Is Leviticus 23:22 a validation of taxation from God?
22 ‘When you reap the harvest of your land, moreover, you shall not reap to the very corners of your field nor gather the gleaning of your harvest; you are to leave them for the needy and the alien. I am the LORD your God.’
A key note should be made that this is Israel under a theocracy. When comparing Biblical models of government and action to modern conduct, one should always distinguish between God’s direct rule, rule by man, and covenants for certain purposes/actions. Regardless of this past form of rule (theocracy) and what group that rule is applicable to (Hebrews), we can look at the language to compare God’s command of charity versus modern forms of welfare.
When God commanded this charity, He did not authorize a bureaucracy to operate and manage fields. Instead, he requests this act without an intermediary. The only two parties are the landowner and the welfare recipient. As one can infer from basic microeconomics, there is a savings received when there isn’t a middle-man absorbing expenses. There isn’t a “bureau of harvest” which must be paid and regulated to make sure the poor get food. Instead, the poor must work for their food by picking up the remains and corner crops of the harvest. Compare this to our modern welfare system where welfare recipients have to go through a chain of command, which costs extra money to operate, and often does not give just “food” to the poor. (The poor often get other items beside basic food, such as housing, couches and cell phones – see http://www.assurancewireless.com/Public/HowToQualify.aspx for an example). God does not make Israelites give anything but a basic food item which suggests that God does not want the poor dependent on charity for their total being.

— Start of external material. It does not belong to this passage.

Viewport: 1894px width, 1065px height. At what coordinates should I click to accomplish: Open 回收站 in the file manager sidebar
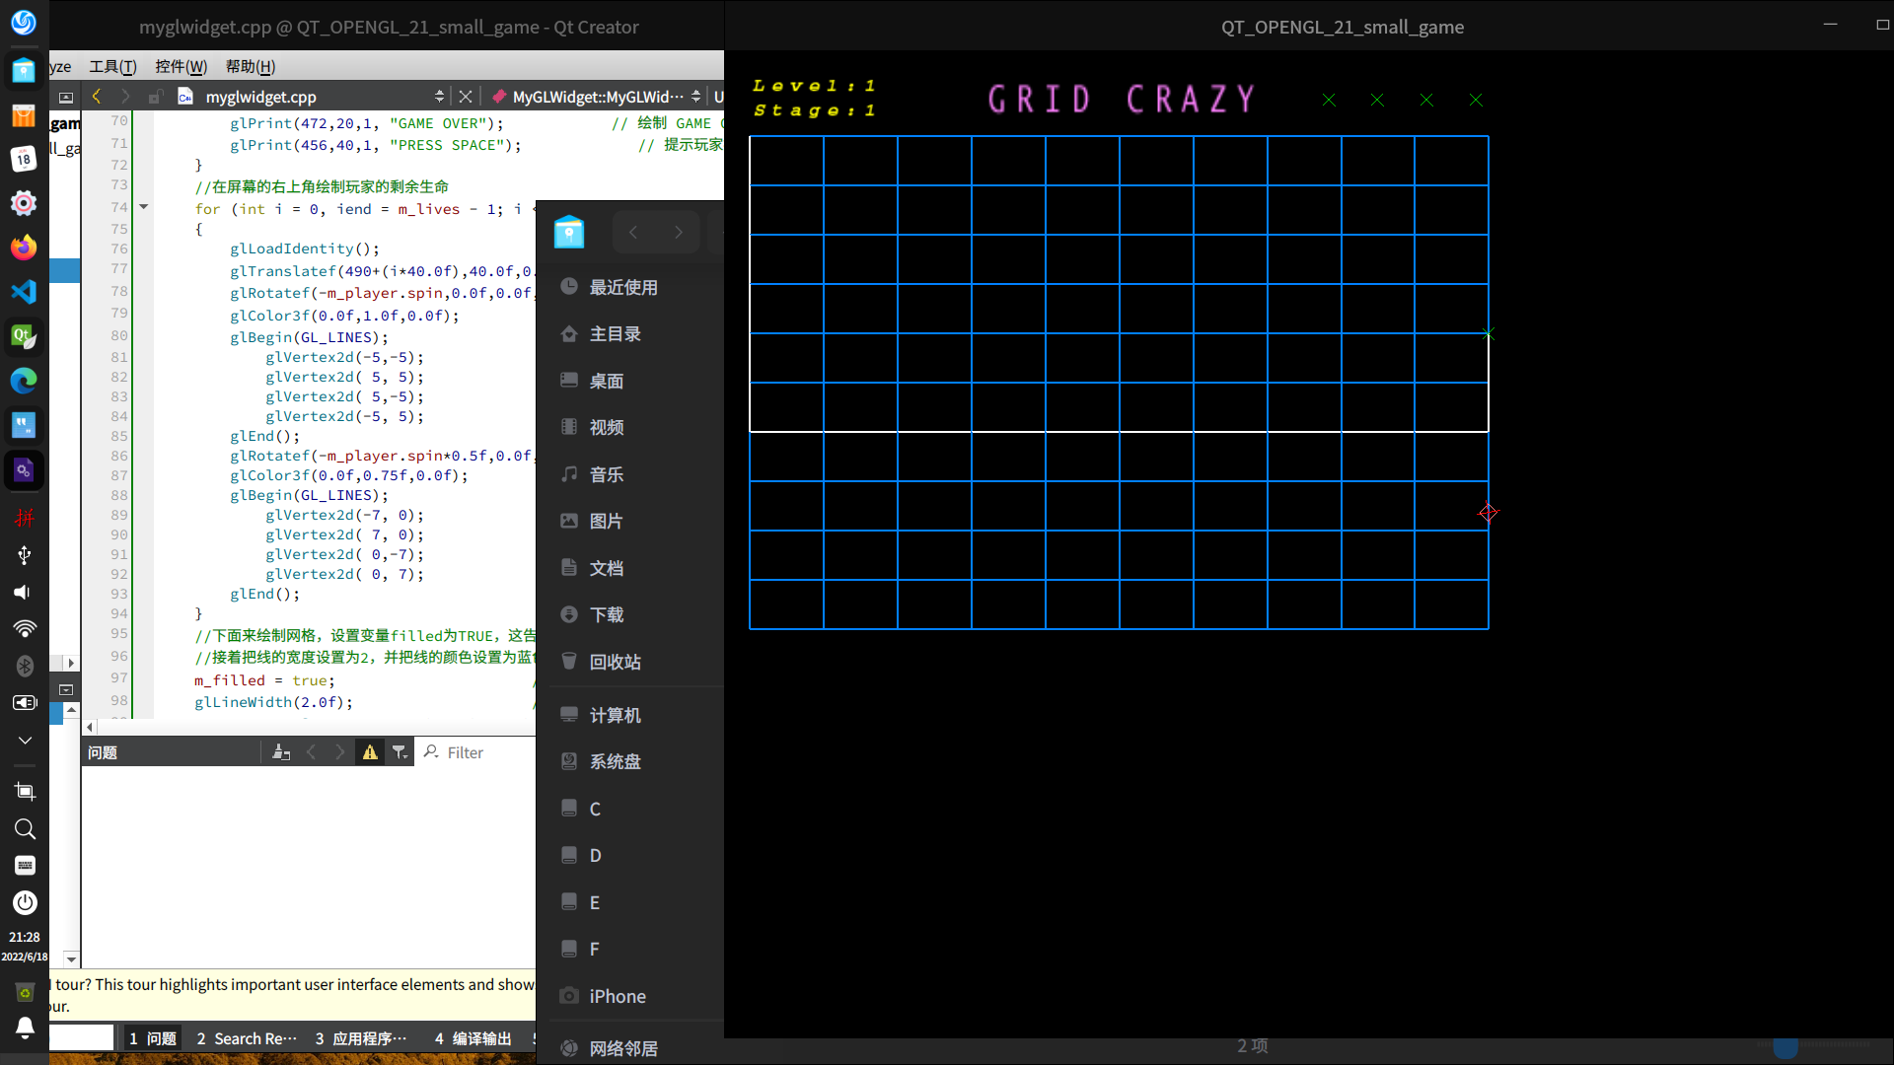point(615,662)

Of weighty economic importance is God’s command for landowners – it is to LEAVE food. This type of transaction does not require any positive movement or time sacrifice from the landowner (as opposed to paying taxes to an intermediary). God does not ask the Israelites to perform any special services or work, or render anything to a leader to help the poor. God creates a system of optimal economic efficiency – allocating every bit of resource and labor with those who demand and work for it.
Unlike modern taxation for welfare, the example we have from God (as it is a command to Israel) is one that hinges on a passive donor and a working recipient. It has no bureaucracy and does not take the bulk of the landowner’s property (just the leftovers and edges).
One could argue that monetization of resource changes how the poor must be taken care of, but this is semantics as one could still hold to the remaining elements of God’s command minus the “harvest.” Imagine, for example, that the poor go around the neighborhood and ask for money/food from those in town, and, as Christians/neighbors we helped them with what extra we had (maybe some cans of food, dry pasta and a few dollars). If we did this voluntarily, we could save the millions lost in welfare programs which require office spaces, employees, paperwork and more.
Some may argue that people will be selfish and simply not give. This may be true, but we as free people and Christians can exhort others through example to help those truly in need. (Even the most secular will buy strangers candy on Halloween – why not have a voluntary “charity holiday”).
Also of benefit is that individuals can more readily see those who are simply lazy and do not want to work in our community. Abuse of charity is something that can be more readily observed when the people giving charity are in closer proximity to those receiving it (unlike a welfare department centered in one city of the state).
So while God’s command of charity could be considered a pseudo-taxation (in that it hardly compares to what our system of welfare is today), we could apply its principles to get rid of the welfare system we have today – one that is based in coercion and inefficiency.